* _What you have to do_
The answer must consist of each line of the records below that contains the string "table".

________

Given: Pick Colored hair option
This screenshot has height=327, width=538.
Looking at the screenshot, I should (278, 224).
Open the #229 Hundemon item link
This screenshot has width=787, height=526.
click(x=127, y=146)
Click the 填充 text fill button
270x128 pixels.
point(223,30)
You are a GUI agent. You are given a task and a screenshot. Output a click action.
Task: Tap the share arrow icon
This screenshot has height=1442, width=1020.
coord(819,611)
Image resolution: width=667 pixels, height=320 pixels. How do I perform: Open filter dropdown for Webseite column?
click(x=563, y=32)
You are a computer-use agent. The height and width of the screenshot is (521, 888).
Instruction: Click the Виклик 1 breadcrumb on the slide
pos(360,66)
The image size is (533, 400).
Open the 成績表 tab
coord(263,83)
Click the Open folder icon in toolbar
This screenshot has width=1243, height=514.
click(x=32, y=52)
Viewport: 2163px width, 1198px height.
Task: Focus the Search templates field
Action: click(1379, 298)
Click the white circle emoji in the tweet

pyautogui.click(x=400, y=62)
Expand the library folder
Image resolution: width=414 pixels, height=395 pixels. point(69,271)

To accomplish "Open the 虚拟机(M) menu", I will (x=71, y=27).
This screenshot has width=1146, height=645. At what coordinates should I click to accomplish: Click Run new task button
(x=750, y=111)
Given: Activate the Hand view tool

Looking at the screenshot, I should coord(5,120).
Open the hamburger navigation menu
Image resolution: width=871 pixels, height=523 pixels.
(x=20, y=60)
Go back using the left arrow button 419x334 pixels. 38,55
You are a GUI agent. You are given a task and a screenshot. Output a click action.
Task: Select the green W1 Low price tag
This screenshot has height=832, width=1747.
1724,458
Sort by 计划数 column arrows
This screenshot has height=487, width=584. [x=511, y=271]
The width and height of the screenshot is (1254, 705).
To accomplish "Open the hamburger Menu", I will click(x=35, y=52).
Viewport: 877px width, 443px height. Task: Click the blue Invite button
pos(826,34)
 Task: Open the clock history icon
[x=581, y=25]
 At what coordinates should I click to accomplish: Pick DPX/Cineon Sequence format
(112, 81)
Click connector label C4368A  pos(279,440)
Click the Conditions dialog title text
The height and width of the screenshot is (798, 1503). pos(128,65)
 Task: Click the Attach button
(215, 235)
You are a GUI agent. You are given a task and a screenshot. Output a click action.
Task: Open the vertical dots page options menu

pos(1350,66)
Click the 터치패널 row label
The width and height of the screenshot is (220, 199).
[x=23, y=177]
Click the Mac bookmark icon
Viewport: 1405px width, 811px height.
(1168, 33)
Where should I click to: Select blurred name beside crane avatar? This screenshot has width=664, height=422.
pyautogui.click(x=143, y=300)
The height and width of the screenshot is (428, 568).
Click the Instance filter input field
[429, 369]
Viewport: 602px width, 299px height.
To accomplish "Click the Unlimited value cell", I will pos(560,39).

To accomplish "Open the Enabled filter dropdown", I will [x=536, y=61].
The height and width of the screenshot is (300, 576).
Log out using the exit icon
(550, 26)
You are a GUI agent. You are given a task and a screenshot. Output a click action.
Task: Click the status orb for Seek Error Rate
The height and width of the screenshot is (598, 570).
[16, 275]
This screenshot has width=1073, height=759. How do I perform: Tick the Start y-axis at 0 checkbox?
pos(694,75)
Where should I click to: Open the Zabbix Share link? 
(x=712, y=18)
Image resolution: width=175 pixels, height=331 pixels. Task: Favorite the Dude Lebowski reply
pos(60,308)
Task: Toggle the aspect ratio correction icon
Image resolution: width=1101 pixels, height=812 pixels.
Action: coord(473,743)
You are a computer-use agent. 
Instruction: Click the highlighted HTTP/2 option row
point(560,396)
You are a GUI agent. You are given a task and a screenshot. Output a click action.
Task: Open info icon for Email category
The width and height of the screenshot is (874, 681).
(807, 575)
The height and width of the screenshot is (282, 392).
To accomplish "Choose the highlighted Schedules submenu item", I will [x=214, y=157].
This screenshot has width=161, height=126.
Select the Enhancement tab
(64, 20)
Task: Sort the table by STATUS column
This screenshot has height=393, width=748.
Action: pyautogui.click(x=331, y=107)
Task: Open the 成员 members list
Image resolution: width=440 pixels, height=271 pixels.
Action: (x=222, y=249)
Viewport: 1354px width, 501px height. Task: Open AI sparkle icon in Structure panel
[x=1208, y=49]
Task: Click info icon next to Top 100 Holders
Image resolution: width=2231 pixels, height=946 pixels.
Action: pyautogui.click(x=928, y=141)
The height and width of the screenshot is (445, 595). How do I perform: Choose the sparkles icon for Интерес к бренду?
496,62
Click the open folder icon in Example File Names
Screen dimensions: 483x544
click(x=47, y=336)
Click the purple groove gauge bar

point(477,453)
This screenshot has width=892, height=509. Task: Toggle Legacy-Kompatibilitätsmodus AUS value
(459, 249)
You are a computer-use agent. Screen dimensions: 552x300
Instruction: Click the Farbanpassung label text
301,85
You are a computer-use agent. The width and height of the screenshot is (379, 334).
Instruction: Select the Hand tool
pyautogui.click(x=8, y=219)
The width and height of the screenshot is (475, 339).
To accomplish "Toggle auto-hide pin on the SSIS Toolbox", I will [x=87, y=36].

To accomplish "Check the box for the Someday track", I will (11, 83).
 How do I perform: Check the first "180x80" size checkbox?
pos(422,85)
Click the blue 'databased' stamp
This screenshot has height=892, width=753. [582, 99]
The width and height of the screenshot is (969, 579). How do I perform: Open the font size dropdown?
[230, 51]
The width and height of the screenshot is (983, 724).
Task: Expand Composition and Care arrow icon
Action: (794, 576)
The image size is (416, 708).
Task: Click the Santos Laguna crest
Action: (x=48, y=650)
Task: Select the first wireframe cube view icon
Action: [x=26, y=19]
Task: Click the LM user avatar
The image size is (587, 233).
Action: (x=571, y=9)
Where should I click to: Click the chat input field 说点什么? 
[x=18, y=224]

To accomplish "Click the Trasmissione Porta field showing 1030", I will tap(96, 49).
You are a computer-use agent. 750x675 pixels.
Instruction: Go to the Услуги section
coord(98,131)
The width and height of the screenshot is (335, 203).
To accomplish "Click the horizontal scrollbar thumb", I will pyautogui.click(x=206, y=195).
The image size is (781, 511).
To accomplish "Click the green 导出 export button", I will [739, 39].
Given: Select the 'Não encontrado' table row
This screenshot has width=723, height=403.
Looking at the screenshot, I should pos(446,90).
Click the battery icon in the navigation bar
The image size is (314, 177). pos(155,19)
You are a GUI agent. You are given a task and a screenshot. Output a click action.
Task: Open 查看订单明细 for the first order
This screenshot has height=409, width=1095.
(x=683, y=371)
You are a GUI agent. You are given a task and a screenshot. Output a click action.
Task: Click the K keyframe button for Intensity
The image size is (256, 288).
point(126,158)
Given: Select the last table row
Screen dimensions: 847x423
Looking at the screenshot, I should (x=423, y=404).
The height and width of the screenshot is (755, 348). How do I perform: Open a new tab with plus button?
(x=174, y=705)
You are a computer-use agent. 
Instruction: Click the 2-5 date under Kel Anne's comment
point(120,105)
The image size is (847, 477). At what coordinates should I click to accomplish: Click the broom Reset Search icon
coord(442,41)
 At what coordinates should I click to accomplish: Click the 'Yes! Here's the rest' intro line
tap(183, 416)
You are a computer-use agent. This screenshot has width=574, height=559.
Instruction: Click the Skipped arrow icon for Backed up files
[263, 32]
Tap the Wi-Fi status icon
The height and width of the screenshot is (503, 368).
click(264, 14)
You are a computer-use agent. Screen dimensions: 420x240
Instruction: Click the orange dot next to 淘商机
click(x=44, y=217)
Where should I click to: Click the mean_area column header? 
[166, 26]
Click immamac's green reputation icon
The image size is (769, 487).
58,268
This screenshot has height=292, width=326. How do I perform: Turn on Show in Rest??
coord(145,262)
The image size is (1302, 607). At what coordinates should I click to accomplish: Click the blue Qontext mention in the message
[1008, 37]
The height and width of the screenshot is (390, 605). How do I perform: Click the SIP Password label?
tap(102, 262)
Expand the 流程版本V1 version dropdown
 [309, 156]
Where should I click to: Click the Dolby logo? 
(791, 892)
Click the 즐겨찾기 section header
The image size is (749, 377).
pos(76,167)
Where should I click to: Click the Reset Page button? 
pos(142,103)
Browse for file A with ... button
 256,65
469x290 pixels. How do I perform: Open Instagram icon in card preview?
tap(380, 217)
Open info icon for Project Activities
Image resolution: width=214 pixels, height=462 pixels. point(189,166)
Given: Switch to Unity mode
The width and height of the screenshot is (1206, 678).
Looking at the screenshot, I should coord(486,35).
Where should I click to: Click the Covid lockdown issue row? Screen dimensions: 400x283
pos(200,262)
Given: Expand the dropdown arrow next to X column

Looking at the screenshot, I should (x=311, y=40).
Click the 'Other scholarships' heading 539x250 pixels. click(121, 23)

________

* _Answer section_
Task: Sort the table by STATUS column
Given: Select the 'Não encontrado' table row
Given: Select the last table row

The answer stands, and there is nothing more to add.